Raoul Peck insiste sur la complémentarité de ces films en précisant le rôle du contexte. L’année 2016 marque le trentième anniversaire de la mort de James Baldwin et 2018 le bicentenaire de la naissance de Karl Marx. Ces films s’appuient sur cette conjoncture pour soulever de véritables réflexions sur les pensées critiques. Peck mobilise James Baldwin et Karl Marx afin de saisir les structures singulières des sociétés postcoloniales. Chez Baldwin, on trouve une pensée se voulant libératrice axée sur une égalité raciale et Karl Marx s’inscrit dans une lutte contre le capitalisme en ciblant les contradictions de classes. Baldwin permet de saisir la crise du capitalisme sous l’angle du racisme tout en mobilisant les voies anticolonialistes. Baldwin devient un levier de décolonisation de la pensée de Marx et du marxisme. Dans quelle mesure la pensée de Baldwin pourrait accoucher d’un marxisme libéré du discours de l’Occident colonial et raciste ? La figure de Baldwin peut-elle être le catalyseur du marxisme acolonial (11) à venir ? Comment situer cette référence à Baldwin dans la dynamique conceptuelle du marxisme haïtien ?
À Suivre
Notes
1 Cette étude est exclusivement fondée sur des entretiens et les deux derniers films de Raoul Peck. Elle est un chapitre d’un ouvrage qui sera publié en octobre 2021.
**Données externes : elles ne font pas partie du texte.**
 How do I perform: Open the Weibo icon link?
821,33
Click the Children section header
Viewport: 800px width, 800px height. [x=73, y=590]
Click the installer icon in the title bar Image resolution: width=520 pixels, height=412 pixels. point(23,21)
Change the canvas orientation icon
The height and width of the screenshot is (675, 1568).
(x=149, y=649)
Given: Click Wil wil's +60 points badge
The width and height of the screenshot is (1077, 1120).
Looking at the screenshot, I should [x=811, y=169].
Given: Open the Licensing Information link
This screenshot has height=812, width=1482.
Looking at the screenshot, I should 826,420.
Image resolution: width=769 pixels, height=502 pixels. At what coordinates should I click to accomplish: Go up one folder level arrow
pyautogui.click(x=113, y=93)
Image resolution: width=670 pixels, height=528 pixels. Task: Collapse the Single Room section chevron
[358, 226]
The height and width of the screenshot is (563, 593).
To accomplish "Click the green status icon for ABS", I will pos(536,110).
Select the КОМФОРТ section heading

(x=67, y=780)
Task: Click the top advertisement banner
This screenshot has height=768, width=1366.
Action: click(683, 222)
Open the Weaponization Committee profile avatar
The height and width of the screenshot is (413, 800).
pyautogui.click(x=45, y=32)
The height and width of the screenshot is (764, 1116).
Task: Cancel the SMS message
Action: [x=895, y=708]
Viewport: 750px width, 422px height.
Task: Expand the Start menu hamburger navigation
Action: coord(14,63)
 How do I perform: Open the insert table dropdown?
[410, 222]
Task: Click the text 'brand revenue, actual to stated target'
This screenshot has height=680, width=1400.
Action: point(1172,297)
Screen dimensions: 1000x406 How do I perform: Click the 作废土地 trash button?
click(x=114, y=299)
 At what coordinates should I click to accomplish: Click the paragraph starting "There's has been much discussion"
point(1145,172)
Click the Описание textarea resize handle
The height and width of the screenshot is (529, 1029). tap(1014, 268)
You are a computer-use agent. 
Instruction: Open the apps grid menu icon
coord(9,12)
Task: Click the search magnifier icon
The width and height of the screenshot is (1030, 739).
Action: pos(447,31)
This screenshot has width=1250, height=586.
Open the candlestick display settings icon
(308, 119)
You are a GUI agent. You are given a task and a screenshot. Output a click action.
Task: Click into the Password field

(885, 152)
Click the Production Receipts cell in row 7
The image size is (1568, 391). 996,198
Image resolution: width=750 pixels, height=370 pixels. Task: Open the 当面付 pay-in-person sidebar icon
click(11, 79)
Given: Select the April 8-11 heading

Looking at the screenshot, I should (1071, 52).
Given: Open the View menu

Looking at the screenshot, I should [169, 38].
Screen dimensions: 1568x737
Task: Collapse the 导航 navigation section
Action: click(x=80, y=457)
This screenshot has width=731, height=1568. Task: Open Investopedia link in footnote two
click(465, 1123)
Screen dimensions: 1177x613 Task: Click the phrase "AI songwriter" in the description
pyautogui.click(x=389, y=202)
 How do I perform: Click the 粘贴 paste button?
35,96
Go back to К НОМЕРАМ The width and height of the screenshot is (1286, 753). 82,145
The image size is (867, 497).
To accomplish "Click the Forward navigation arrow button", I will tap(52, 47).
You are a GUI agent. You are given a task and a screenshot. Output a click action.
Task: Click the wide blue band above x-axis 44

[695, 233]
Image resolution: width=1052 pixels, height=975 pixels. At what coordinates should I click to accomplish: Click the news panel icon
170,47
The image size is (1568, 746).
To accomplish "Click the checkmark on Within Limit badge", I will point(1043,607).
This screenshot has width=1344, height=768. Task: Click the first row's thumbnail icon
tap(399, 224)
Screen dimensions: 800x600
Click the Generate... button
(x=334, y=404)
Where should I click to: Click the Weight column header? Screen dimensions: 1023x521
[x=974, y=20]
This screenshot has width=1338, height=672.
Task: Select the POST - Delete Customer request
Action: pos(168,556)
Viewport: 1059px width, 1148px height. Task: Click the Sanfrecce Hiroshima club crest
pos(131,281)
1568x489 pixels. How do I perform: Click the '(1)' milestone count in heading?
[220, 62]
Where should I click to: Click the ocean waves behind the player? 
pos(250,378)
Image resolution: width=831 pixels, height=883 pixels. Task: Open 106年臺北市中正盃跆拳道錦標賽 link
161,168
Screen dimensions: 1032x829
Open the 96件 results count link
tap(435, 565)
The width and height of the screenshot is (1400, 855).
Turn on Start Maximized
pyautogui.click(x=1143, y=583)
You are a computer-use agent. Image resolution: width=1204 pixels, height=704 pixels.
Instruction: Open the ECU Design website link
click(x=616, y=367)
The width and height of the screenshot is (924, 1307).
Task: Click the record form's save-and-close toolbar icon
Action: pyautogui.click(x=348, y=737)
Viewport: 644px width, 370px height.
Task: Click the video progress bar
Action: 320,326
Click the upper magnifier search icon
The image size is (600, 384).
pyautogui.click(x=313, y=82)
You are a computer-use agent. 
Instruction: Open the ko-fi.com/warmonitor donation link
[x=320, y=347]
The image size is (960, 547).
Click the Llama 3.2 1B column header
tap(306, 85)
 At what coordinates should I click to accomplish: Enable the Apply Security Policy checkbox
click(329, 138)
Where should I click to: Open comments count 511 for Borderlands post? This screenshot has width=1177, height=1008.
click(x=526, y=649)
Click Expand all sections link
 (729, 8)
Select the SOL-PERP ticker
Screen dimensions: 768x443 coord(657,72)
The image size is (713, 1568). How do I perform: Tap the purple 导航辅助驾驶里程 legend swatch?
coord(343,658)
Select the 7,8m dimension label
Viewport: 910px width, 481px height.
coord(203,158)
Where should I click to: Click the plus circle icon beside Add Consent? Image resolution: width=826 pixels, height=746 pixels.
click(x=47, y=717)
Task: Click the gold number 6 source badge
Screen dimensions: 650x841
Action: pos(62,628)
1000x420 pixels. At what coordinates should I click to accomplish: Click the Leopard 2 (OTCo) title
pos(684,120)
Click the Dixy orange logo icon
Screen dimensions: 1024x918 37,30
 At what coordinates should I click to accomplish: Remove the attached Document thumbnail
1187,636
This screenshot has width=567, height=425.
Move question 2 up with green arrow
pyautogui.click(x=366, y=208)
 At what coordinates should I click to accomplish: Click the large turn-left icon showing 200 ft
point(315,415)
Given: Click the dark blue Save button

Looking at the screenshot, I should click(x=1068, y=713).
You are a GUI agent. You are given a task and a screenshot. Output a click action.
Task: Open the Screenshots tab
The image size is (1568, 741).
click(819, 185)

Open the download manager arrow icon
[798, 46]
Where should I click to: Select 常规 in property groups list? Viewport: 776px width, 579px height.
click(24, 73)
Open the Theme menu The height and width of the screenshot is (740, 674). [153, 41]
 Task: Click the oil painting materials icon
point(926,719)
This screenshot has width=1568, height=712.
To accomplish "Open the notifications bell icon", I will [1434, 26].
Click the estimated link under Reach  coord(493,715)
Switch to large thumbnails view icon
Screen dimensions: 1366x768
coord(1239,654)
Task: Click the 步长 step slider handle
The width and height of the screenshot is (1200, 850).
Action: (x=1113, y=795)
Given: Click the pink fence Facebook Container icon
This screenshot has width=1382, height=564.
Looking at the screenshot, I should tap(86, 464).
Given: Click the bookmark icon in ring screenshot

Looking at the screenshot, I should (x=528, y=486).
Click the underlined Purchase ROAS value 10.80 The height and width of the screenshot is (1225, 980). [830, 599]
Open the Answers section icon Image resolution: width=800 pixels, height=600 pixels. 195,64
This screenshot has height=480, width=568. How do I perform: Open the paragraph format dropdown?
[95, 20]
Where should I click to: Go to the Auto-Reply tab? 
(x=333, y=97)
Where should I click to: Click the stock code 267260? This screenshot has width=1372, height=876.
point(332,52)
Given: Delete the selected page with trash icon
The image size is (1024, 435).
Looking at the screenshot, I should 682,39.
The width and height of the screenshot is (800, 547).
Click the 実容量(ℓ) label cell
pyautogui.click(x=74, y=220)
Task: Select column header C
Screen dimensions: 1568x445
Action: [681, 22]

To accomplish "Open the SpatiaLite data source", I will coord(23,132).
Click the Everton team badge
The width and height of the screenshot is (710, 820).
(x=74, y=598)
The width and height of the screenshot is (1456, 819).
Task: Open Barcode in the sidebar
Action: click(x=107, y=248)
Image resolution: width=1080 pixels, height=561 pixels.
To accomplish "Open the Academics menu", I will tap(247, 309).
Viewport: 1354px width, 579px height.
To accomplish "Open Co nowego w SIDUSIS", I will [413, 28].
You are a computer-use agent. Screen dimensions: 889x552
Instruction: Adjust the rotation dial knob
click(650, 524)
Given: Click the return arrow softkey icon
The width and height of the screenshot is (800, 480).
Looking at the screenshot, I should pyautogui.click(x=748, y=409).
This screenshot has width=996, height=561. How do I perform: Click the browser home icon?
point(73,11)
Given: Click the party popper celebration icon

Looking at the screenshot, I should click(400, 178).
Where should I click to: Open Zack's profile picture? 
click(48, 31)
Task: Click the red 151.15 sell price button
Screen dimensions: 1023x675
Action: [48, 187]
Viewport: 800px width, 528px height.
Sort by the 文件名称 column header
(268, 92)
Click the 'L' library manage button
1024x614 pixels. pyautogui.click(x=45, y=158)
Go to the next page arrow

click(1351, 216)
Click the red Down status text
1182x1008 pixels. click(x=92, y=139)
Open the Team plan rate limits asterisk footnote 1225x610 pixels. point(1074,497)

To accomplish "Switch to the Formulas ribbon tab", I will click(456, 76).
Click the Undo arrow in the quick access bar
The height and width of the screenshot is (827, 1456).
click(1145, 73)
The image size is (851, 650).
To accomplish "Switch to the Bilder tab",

2 Peck Raoul, « Engagement cinématographique », Cités, 2019/1 (N° 77), p. 73-81.
3 Entretien avec Raoul Peck, réalisateur du Jeune Karl Marx, NPA, 6 octobre 2017, propos recueillis par Yvan Lemaître.
4 Nouvelle collection « Planète libre », éditions CNRS, 2018.
5 Mort à Pétion-Ville (Haïti) le 6 juillet 2019.
6 Michel Hector, Syndicalisme et socialisme en Haïti. 1932-1970. Port-au-Prince, Imprimerie Henry Deschamps,1989.
7 Michel Hector, Syndicalisme et socialisme en en Haïti. 1932-1970. Ibid, page 42
8 René Depestre, « La révolution de 1946 est pour demain … », dans 1946-1976. Trente ans de pouvoir noir en Haïti, Lasalle (Canada), Collectif Paroles, 1976, page 54.
9 Né en 1953 à Port-au-Prince (Haïti), Raoul Peck est un cinéaste haïtien. Depuis janvier 2010, il est président de la Fémis.
10 Le prochain film de Raoul Peck sera sur Frantz Fanon.
11 J’ai emprunté la proposition d’acolonialité du philosophe haïtien Adler Camilus pour penser la sortie libératrice du marxisme. Voir sa thèse soutenue en 2015 : Conflictualités et politique comme oubli du citoyen (Haïti).